An unapologetic plant geek shares advice and opinions on gardening, the contrived and the natural landscape, as well as occasional topics from the other side of the gate.

February 3, 2009

In Darkened Rooms Looking at Plant Pictures

I spent most of last week at the 2009 Mid-Atlantic Horticulture Short Course (sponsored by the Virginia Horticultural Foundation), which as I mentioned last year is usually just referred to as the Hort Conference. Despite the efforts of Felder Rushing, last year's conference left me with a feeling of climatic dread with all of the talk of drought and dire changes in the garden due to global warning. There seemed to be no one major theme to this year's conference, unless of course you count the state of the economy. Business or the lack of it was the talk of the attendees, and as I expected attendance was down from previous years. Most people in the green industry are generally optimistic and the consensus was that we are all hoping that nesting instincts will guide people's buying habits in the next year - or perhaps it is just wishful thinking.

◆ **Listed entries**:
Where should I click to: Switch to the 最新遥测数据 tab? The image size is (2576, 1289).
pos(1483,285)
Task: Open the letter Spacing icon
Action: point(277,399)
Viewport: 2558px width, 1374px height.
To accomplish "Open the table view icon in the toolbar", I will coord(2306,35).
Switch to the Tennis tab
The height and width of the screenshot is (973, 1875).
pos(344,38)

◆ **Required work**:
(a) Return the passage of the conference post that begins at the words "In Darkened Rooms" and stops after "just wishful thinking.".
(b) According to the conference post, who sponsored the 2009 Mid-Atlantic Horticulture Short Course?
The items have nothing to do with the conference post.

◆ **List of solutions**:
(a)
In Darkened Rooms Looking at Plant Pictures

I spent most of last week at the 2009 Mid-Atlantic Horticulture Short Course (sponsored by the Virginia Horticultural Foundation), which as I mentioned last year is usually just referred to as the Hort Conference. Despite the efforts of Felder Rushing, last year's conference left me with a feeling of climatic dread with all of the talk of drought and dire changes in the garden due to global warning. There seemed to be no one major theme to this year's conference, unless of course you count the state of the economy. Business or the lack of it was the talk of the attendees, and as I expected attendance was down from previous years. Most people in the green industry are generally optimistic and the consensus was that we are all hoping that nesting instincts will guide people's buying habits in the next year - or perhaps it is just wishful thinking.

(b) The Virginia Horticultural Foundation.